One of My Favorite Journals

Andrew Bonar: Diary and Life by Andrew A. Bonar

My rating: 5 of 5 stars

Several years ago I was given this books as a gift from a dear friend and church member. I began to sip from Bonar’s cup over these years (diaries are best sipped), and then last month I decided to guzzle the remnants. The book is divided into two main parts: his diary and a brief biography. Both are excellent.

Reading a diary is not riveting, but neither is mining for diamonds – mostly you’re just whacking away at mundane earthiness until you uncover some precious gem. Bonar’s diary has not a few gems of encouragement, comfort, and examples of human behavior (which is something we don’t always associate with great ministers of the past).

In college, we were required to read the diary of David Brainerd, something which I am glad to have done. But Brainerd’s diary sometimes has the opposite of the intended effect when his example of godliness overwhelms the reader with feelings of desperate inadequacy. We feel we could never measure up to the standard set by Brainerd’s life-cut-short, even though we are blessed with three of four times the life span.

Bonar’s diary is different. He complains of his deficiencies, he reveals heartbreak, he grieves lost loved ones, but he always presses on. For years and years he presses on. Too many preachers today want the fast-paced hare to mark their ministry, but what we need are the faithful tortoises who continually take the next step in the right direction.

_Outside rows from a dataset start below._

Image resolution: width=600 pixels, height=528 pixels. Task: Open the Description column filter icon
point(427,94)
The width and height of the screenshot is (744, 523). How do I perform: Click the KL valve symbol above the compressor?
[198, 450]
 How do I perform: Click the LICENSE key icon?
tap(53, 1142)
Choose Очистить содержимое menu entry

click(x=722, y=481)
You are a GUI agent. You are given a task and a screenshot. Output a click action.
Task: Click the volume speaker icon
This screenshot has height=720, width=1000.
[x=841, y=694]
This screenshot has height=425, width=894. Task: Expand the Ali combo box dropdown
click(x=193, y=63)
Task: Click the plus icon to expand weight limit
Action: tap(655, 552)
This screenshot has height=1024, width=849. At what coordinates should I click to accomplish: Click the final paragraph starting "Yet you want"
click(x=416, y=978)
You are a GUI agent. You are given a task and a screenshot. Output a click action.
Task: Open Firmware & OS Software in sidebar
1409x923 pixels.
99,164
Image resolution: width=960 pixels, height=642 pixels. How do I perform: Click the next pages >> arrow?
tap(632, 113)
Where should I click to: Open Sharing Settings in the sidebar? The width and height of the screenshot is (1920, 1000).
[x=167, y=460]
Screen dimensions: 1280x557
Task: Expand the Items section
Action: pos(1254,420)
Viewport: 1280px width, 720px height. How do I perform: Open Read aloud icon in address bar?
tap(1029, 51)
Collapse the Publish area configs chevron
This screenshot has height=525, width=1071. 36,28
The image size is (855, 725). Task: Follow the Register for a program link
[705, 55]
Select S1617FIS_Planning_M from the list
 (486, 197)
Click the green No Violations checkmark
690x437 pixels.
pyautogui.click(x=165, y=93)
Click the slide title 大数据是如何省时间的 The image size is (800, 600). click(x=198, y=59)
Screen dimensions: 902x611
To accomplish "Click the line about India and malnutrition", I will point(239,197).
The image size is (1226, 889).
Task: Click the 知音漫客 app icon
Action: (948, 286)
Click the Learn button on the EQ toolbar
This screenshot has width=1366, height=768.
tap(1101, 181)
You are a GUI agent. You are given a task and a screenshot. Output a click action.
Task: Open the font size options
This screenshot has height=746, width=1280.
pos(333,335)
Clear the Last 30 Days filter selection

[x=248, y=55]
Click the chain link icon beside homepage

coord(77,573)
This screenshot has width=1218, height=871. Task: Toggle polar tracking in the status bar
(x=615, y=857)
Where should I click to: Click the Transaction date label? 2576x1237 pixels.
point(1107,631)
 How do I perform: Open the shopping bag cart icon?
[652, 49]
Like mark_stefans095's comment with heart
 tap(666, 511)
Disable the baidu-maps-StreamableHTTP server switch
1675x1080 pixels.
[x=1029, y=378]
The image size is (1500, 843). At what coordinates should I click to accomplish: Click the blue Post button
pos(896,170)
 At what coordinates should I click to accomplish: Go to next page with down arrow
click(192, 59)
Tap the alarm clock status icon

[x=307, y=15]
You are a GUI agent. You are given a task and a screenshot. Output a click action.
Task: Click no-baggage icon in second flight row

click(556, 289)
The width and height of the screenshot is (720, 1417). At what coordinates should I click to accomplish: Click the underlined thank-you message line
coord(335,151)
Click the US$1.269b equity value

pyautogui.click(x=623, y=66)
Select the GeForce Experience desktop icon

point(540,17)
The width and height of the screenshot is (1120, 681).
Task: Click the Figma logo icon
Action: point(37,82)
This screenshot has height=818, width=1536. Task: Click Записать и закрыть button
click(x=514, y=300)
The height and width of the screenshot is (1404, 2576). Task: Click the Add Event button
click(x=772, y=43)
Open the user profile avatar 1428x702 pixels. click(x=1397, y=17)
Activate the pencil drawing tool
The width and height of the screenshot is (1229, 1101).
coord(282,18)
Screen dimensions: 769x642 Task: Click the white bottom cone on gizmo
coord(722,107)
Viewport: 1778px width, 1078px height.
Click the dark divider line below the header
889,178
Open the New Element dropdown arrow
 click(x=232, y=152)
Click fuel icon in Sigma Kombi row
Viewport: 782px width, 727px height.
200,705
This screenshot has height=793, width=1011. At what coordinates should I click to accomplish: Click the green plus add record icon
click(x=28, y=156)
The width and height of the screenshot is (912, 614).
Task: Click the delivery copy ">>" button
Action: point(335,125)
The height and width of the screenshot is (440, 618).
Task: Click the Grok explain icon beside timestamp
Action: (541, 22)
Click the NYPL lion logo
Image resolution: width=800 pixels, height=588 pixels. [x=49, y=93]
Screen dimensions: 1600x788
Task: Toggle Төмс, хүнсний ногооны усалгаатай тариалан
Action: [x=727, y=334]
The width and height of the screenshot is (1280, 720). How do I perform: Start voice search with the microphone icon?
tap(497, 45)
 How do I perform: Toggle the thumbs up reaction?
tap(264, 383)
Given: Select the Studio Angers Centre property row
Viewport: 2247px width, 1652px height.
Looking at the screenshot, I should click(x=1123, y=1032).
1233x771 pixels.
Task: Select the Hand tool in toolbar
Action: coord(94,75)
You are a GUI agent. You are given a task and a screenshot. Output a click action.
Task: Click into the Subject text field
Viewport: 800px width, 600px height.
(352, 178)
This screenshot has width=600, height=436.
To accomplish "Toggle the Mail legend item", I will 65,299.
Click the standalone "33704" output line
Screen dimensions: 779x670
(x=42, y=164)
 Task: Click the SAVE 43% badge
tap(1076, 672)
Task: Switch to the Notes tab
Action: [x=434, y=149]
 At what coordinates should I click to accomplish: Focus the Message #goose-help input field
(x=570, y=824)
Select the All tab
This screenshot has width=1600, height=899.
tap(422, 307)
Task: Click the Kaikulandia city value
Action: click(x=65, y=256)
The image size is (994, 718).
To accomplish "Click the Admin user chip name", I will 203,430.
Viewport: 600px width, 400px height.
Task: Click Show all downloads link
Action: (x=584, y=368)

Edwards challenges us. Spurgeon inspires us. Brainerd convicts us. Bunyan enthralls us. But Bonar? He is with us in the trenches. Some luminaries are at the head of the company, doing exploits; others are next to us in the mud and blood of spiritual warfare as an ever-comforting reminder that our Savior also uses common people in mighty ways.

A few of my favorite excerpts:

“Saturday, April 4th [1857] – For nearly ten days past have been much hindered in prayer, and feel my strength hindered thereby. I must at once return through the Lord’s strength to not less than three hours a day spent in prayer and meditation upon the Word.”

“Friday 16th [August 1859] – Still instances of blessing, but Satan has tempted me to ingratitude by underrating these. Lord, enable me to take the position Thou puttest me in, however obscure.”

“December 3rd [1888] – …my fear is that there is some secret cause why the Lord does not use me more, and so I have been speaking to Him much about this matter.”

“November 24th [1888] …O that I had prayed a hundredfold more!”

And especially interesting is Bonar’s brief review of Brainerd’s diary:

“Reading Brainerd’s Life, it seemed to me that he did not hold fellowship with the living Saviour as he might have done, and did not see himself covered with Christ’s merits whereby God’s eye was turned away from his imperfections, corruptions, ignorance, failures, because the obedience of Christ was imputed to him. I would be like Brainerd every day, mourning and sad, if I did not see myself so covered with the obedience of Christ that the Father saw me in Him to be beautiful and attractive, because of the garment of righteousness.”

One more: writing to a Mr. Manson he said, “I rejoice with you [at tidings of revival]. I try my own soul by this test, – can I be as glad at this news as if my own parish had been the scene of wonders?”